Exercise instructions
Please begin at the line that has "The image size" and stop after the line that has "(622, 432).", giving those items again with their requests unchanged and each coordinate in the answers increased by 41. Leave the pictures out.

[Source records]
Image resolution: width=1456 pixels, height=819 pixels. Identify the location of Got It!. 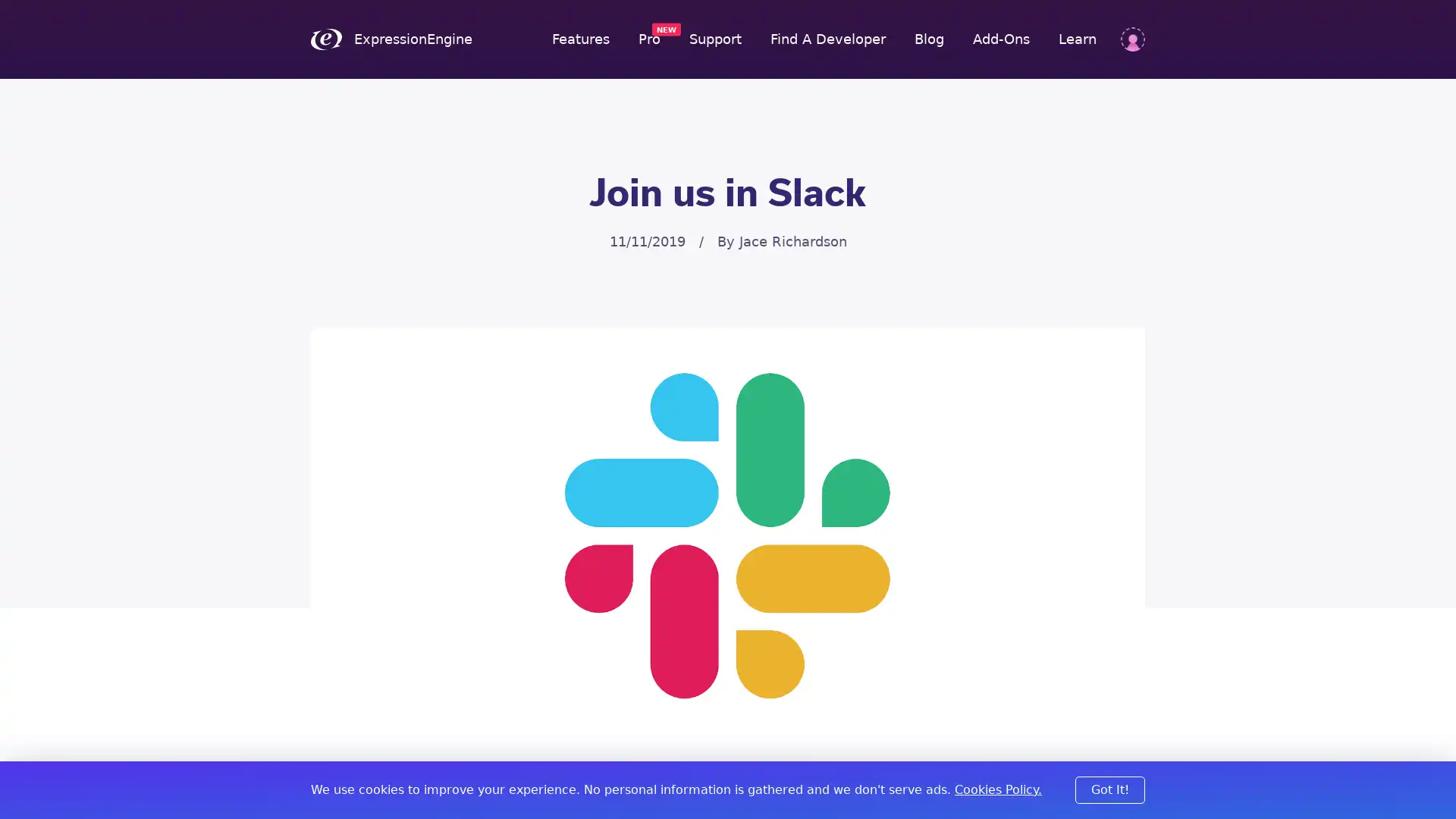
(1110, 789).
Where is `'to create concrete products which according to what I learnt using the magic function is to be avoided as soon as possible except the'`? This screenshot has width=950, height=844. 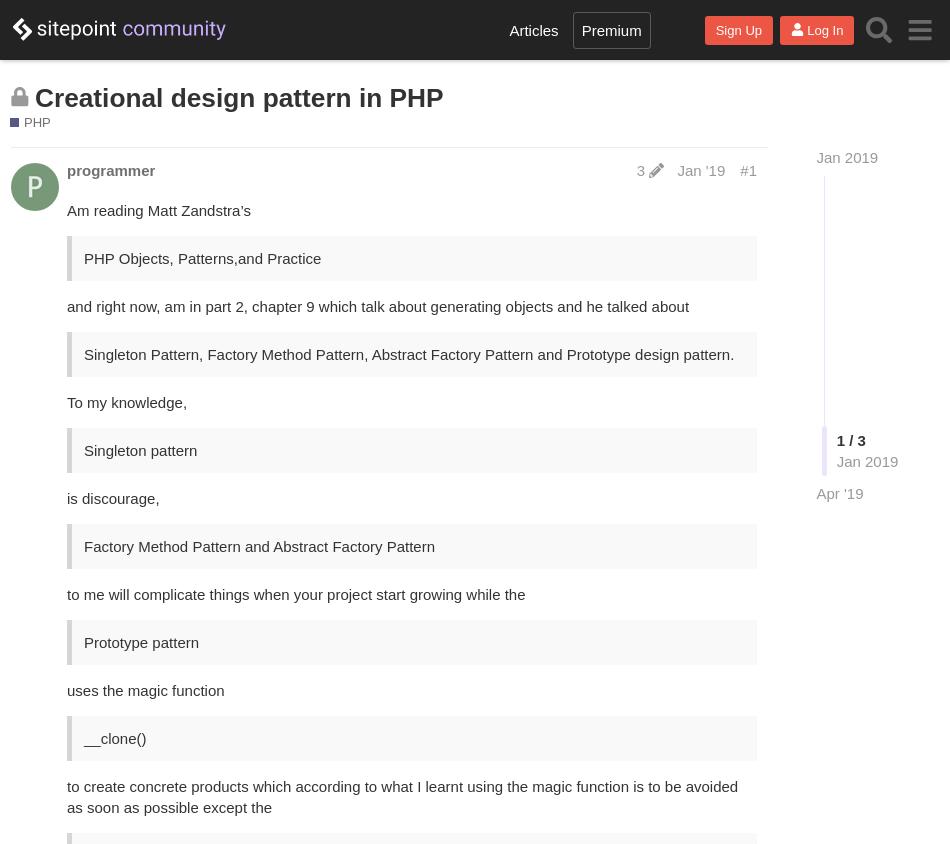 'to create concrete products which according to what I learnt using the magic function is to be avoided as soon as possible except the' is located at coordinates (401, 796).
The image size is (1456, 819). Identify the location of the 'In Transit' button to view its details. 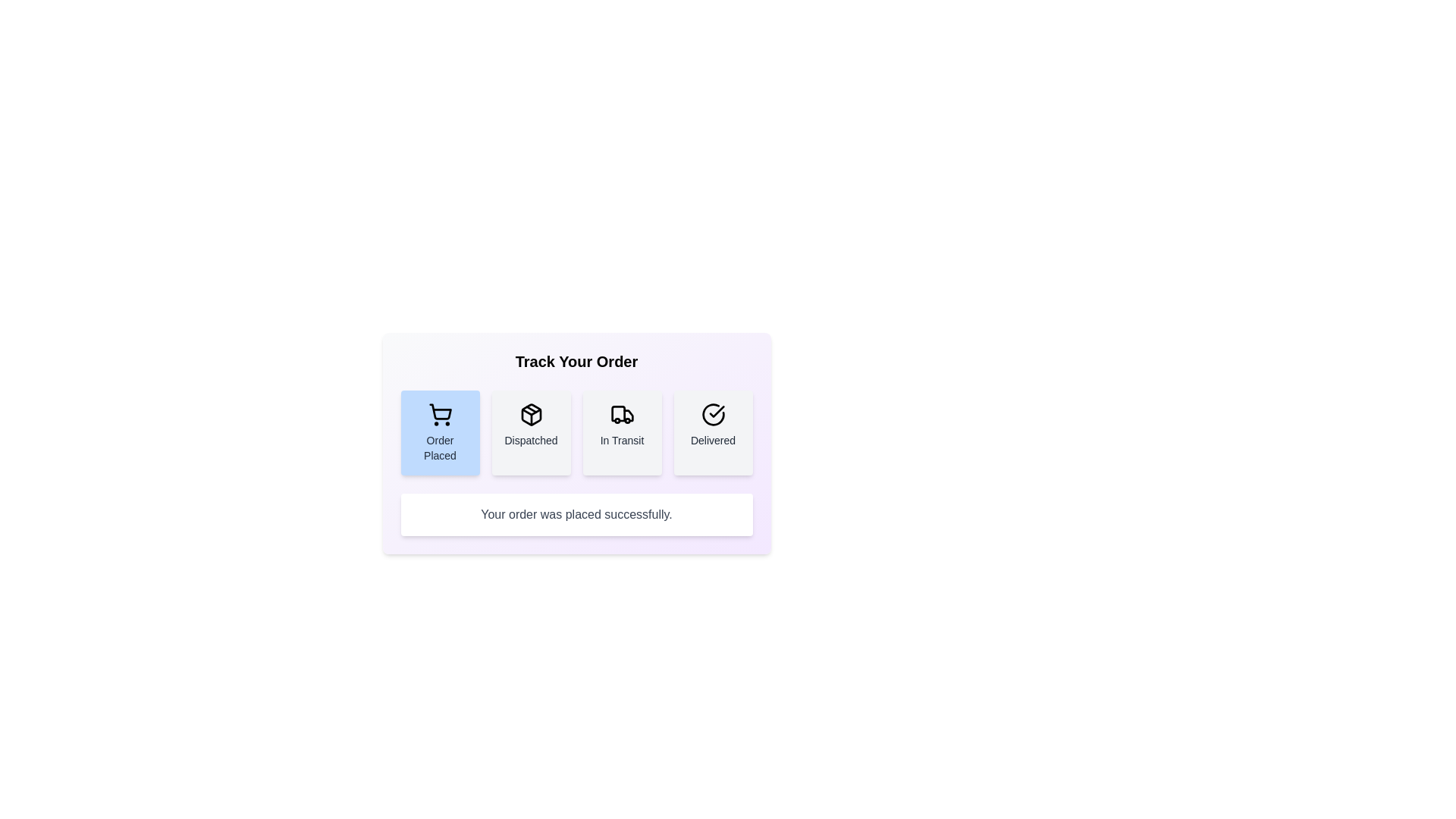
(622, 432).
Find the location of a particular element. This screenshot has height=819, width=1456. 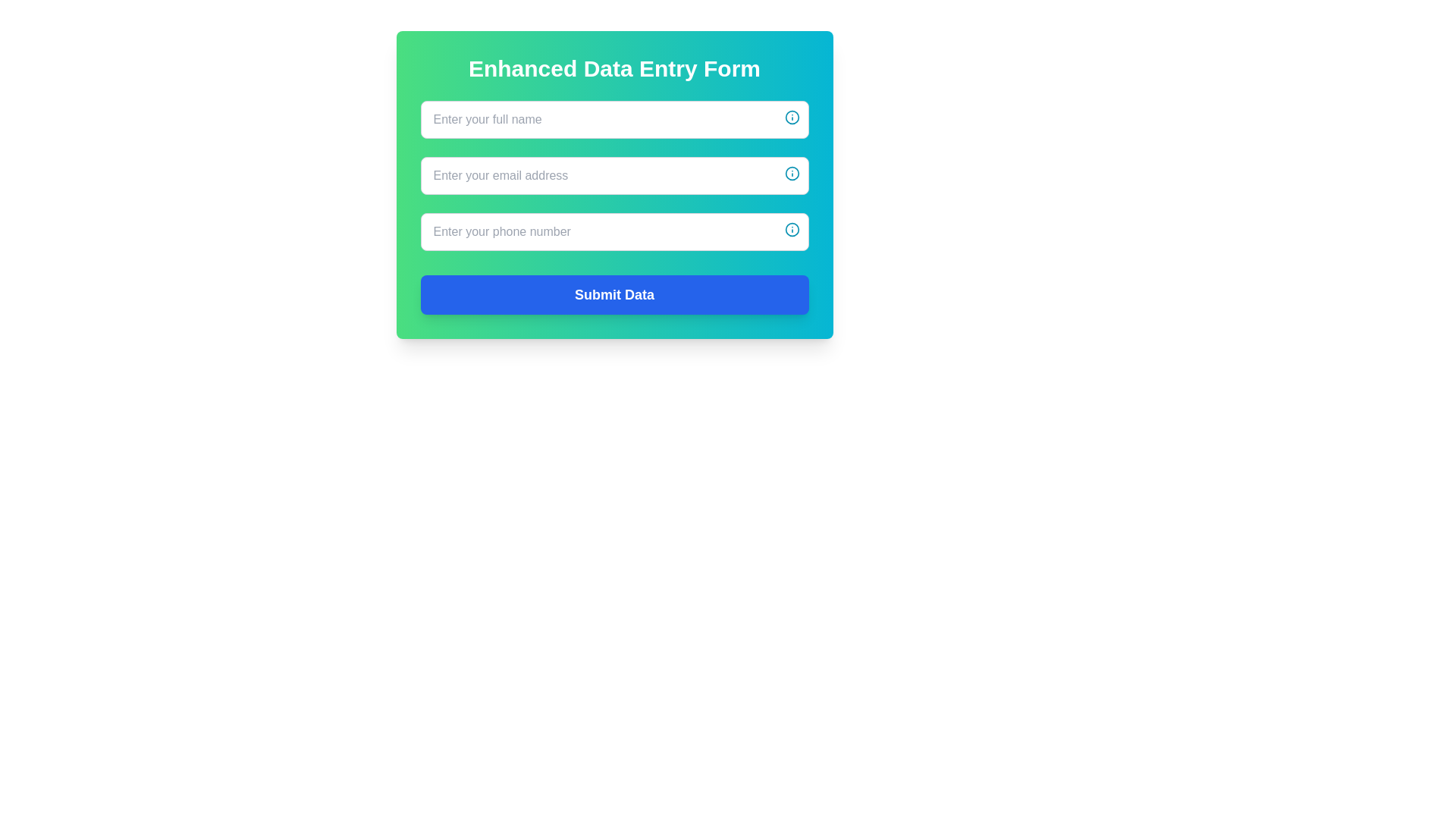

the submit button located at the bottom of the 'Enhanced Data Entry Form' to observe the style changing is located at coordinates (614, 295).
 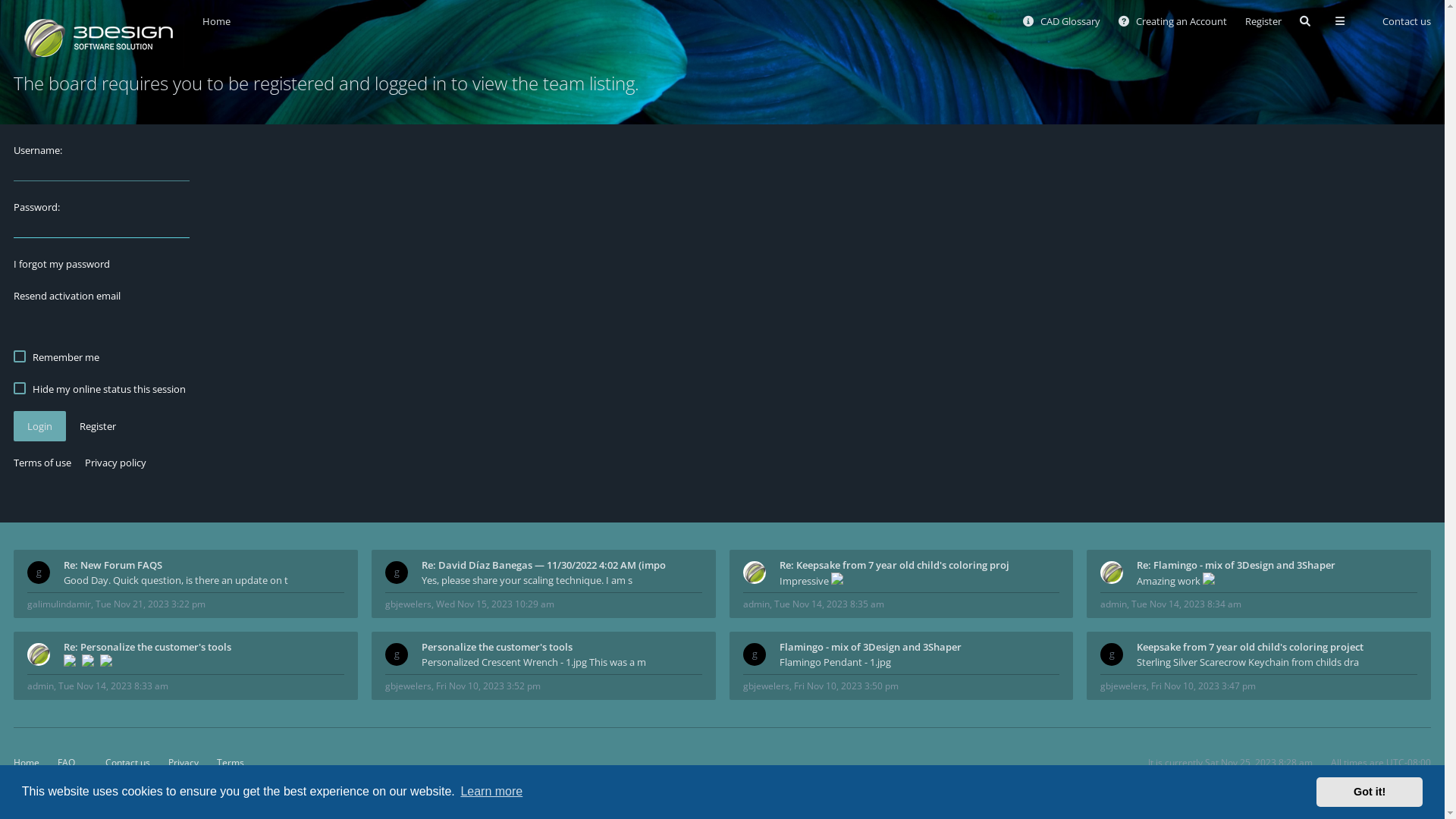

Answer to the task
The image size is (1456, 819). Identify the location of the 'In Transit' button to view its details. 
(663, 473).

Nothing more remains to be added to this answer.